Exercise details:
Word for word, restate the records that come after this.

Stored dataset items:
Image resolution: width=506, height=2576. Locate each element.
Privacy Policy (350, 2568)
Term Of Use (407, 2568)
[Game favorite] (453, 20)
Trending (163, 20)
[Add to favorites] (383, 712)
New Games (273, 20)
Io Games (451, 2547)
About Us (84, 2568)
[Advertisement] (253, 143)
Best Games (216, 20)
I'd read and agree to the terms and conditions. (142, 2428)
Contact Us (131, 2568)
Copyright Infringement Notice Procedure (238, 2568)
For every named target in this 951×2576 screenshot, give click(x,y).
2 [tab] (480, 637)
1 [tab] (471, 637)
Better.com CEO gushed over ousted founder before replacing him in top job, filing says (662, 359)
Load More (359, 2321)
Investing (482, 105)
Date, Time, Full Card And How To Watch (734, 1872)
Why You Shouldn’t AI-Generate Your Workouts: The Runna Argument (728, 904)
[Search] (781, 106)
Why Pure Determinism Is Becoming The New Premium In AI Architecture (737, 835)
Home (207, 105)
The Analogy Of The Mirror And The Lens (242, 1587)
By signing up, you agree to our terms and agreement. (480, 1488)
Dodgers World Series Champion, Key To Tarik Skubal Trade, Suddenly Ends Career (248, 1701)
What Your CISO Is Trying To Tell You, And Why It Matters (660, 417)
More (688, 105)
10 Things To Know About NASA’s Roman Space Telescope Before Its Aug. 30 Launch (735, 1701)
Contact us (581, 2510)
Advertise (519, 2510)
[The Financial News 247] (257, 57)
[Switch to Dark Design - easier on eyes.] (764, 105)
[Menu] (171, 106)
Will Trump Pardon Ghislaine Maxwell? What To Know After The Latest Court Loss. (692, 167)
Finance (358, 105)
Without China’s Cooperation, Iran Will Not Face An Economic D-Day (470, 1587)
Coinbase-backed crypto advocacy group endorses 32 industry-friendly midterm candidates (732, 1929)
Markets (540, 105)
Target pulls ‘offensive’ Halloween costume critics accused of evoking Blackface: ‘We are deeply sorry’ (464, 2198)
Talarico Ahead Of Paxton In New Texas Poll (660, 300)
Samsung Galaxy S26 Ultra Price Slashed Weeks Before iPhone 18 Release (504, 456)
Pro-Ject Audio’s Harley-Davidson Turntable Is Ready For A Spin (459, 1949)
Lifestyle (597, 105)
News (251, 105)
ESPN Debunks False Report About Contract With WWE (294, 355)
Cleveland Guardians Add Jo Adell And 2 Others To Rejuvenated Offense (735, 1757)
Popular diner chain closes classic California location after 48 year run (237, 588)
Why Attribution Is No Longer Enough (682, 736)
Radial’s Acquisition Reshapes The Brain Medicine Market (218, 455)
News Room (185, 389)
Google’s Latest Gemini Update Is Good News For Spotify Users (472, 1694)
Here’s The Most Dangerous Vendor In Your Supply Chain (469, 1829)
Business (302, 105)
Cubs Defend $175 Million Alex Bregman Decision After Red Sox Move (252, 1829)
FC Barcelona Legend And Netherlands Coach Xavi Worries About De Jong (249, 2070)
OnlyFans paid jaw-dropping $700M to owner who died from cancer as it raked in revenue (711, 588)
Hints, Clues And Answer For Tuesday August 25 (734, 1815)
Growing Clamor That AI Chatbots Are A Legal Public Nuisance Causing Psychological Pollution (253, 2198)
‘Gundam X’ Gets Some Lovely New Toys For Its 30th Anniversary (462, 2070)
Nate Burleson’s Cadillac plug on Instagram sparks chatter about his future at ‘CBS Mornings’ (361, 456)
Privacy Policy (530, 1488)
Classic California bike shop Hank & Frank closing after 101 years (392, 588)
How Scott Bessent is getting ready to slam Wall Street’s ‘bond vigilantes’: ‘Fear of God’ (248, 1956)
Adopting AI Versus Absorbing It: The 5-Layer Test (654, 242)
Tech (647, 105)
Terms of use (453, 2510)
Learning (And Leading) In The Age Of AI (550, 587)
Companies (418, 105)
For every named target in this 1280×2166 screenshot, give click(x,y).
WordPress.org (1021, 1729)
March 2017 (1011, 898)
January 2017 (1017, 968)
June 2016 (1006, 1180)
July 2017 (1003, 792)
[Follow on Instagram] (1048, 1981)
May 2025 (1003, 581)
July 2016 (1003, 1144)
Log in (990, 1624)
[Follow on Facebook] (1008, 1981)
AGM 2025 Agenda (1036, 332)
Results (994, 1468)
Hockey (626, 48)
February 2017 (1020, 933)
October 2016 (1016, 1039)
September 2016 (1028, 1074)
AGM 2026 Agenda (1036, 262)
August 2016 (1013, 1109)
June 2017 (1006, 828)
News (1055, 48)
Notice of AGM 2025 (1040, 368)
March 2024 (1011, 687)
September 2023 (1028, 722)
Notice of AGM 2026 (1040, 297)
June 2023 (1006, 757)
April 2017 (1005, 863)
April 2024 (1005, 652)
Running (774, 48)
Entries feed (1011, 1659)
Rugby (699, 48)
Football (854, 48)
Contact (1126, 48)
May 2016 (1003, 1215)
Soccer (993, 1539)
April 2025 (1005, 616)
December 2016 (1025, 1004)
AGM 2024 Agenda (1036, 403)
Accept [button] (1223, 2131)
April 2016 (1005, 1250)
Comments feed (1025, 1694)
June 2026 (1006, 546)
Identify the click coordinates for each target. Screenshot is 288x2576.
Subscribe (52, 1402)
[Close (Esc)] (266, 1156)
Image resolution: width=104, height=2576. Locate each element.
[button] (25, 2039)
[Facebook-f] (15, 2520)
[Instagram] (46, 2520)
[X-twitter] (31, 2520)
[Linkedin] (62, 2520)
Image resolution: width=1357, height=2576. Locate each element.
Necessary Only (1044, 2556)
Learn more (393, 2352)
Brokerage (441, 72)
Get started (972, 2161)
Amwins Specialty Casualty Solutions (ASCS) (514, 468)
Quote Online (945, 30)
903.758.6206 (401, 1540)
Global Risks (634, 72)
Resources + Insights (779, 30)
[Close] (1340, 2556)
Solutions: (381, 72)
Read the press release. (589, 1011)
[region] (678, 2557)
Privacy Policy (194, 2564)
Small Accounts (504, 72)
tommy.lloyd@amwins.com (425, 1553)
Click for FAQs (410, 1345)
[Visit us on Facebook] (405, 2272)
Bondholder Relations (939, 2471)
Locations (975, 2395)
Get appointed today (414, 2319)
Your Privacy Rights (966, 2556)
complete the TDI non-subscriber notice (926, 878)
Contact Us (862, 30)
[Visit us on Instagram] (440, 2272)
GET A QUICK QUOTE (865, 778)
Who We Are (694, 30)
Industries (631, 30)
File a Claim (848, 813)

Response to the task:
Image resolution: width=506, height=2576. Locate each element.
Privacy Policy (350, 2568)
Term Of Use (407, 2568)
[Game favorite] (453, 20)
Trending (163, 20)
[Add to favorites] (383, 712)
New Games (273, 20)
Io Games (451, 2547)
About Us (84, 2568)
[Advertisement] (253, 143)
Best Games (216, 20)
I'd read and agree to the terms and conditions. (142, 2428)
Contact Us (131, 2568)
Copyright Infringement Notice Procedure (238, 2568)
For every named target in this 951×2576 screenshot, give click(x,y).
2 [tab] (480, 637)
1 [tab] (471, 637)
Better.com CEO gushed over ousted founder before replacing him in top job, filing says (662, 359)
Load More (359, 2321)
Investing (482, 105)
Date, Time, Full Card And How To Watch (734, 1872)
Why You Shouldn’t AI-Generate Your Workouts: The Runna Argument (728, 904)
[Search] (781, 106)
Why Pure Determinism Is Becoming The New Premium In AI Architecture (737, 835)
Home (207, 105)
The Analogy Of The Mirror And The Lens (242, 1587)
By signing up, you agree to our terms and agreement. (480, 1488)
Dodgers World Series Champion, Key To Tarik Skubal Trade, Suddenly Ends Career (248, 1701)
What Your CISO Is Trying To Tell You, And Why It Matters (660, 417)
More (688, 105)
10 Things To Know About NASA’s Roman Space Telescope Before Its Aug. 30 Launch (735, 1701)
Contact us (581, 2510)
Advertise (519, 2510)
[The Financial News 247] (257, 57)
[Switch to Dark Design - easier on eyes.] (764, 105)
[Menu] (171, 106)
Will Trump Pardon Ghislaine Maxwell? What To Know After The Latest Court Loss. (692, 167)
Finance (358, 105)
Without China’s Cooperation, Iran Will Not Face An Economic D-Day (470, 1587)
Coinbase-backed crypto advocacy group endorses 32 industry-friendly midterm candidates (732, 1929)
Markets (540, 105)
Target pulls ‘offensive’ Halloween costume critics accused of evoking Blackface: ‘We are deeply sorry’ (464, 2198)
Talarico Ahead Of Paxton In New Texas Poll (660, 300)
Samsung Galaxy S26 Ultra Price Slashed Weeks Before iPhone 18 Release (504, 456)
Pro-Ject Audio’s Harley-Davidson Turntable Is Ready For A Spin (459, 1949)
Lifestyle (597, 105)
News (251, 105)
ESPN Debunks False Report About Contract With WWE (294, 355)
Cleveland Guardians Add Jo Adell And 2 Others To Rejuvenated Offense (735, 1757)
Popular diner chain closes classic California location after 48 year run (237, 588)
Why Attribution Is No Longer Enough (682, 736)
Radial’s Acquisition Reshapes The Brain Medicine Market (218, 455)
News Room (185, 389)
Google’s Latest Gemini Update Is Good News For Spotify Users (472, 1694)
Here’s The Most Dangerous Vendor In Your Supply Chain (469, 1829)
Business (302, 105)
Cubs Defend $175 Million Alex Bregman Decision After Red Sox Move (252, 1829)
FC Barcelona Legend And Netherlands Coach Xavi Worries About De Jong (249, 2070)
OnlyFans paid jaw-dropping $700M to owner who died from cancer as it raked in revenue (711, 588)
Hints, Clues And Answer For Tuesday August 25 (734, 1815)
Growing Clamor That AI Chatbots Are A Legal Public Nuisance Causing Psychological Pollution (253, 2198)
‘Gundam X’ Gets Some Lovely New Toys For Its 30th Anniversary (462, 2070)
Nate Burleson’s Cadillac plug on Instagram sparks chatter about his future at ‘CBS Mornings’ (361, 456)
Privacy Policy (530, 1488)
Classic California bike shop Hank & Frank closing after 101 years (392, 588)
How Scott Bessent is getting ready to slam Wall Street’s ‘bond vigilantes’: ‘Fear of God’ (248, 1956)
Adopting AI Versus Absorbing It: The 5-Layer Test (654, 242)
Tech (647, 105)
Terms of use (453, 2510)
Learning (And Leading) In The Age Of AI (550, 587)
Companies (418, 105)
For every named target in this 1280×2166 screenshot, give click(x,y).
WordPress.org (1021, 1729)
March 2017 (1011, 898)
January 2017 (1017, 968)
June 2016 (1006, 1180)
July 2017 (1003, 792)
[Follow on Instagram] (1048, 1981)
May 2025 (1003, 581)
July 2016 (1003, 1144)
Log in (990, 1624)
[Follow on Facebook] (1008, 1981)
AGM 2025 Agenda (1036, 332)
Results (994, 1468)
Hockey (626, 48)
February 2017 (1020, 933)
October 2016 (1016, 1039)
September 2016 (1028, 1074)
AGM 2026 Agenda (1036, 262)
August 2016 (1013, 1109)
June 2017 (1006, 828)
News (1055, 48)
Notice of AGM 2025 (1040, 368)
March 2024 (1011, 687)
September 2023 (1028, 722)
Notice of AGM 2026 (1040, 297)
June 2023 (1006, 757)
April 2017 (1005, 863)
April 2024 (1005, 652)
Running (774, 48)
Entries feed (1011, 1659)
Rugby (699, 48)
Football (854, 48)
Contact (1126, 48)
May 2016 (1003, 1215)
Soccer (993, 1539)
April 2025 (1005, 616)
December 2016 (1025, 1004)
AGM 2024 Agenda (1036, 403)
Accept [button] (1223, 2131)
April 2016 (1005, 1250)
Comments feed (1025, 1694)
June 2026 (1006, 546)
Identify the click coordinates for each target. Screenshot is 288x2576.
Subscribe (52, 1402)
[Close (Esc)] (266, 1156)
Image resolution: width=104, height=2576. Locate each element.
[button] (25, 2039)
[Facebook-f] (15, 2520)
[Instagram] (46, 2520)
[X-twitter] (31, 2520)
[Linkedin] (62, 2520)
Image resolution: width=1357, height=2576. Locate each element.
Necessary Only (1044, 2556)
Learn more (393, 2352)
Brokerage (441, 72)
Get started (972, 2161)
Amwins Specialty Casualty Solutions (ASCS) (514, 468)
Quote Online (945, 30)
903.758.6206 (401, 1540)
Global Risks (634, 72)
Resources + Insights (779, 30)
[Close] (1340, 2556)
Solutions: (381, 72)
Read the press release. (589, 1011)
[region] (678, 2557)
Privacy Policy (194, 2564)
Small Accounts (504, 72)
tommy.lloyd@amwins.com (425, 1553)
Click for FAQs (410, 1345)
[Visit us on Facebook] (405, 2272)
Bondholder Relations (939, 2471)
Locations (975, 2395)
Get appointed today (414, 2319)
Your Privacy Rights (966, 2556)
complete the TDI non-subscriber notice (926, 878)
Contact Us (862, 30)
[Visit us on Instagram] (440, 2272)
GET A QUICK QUOTE (865, 778)
Who We Are (694, 30)
Industries (631, 30)
File a Claim (848, 813)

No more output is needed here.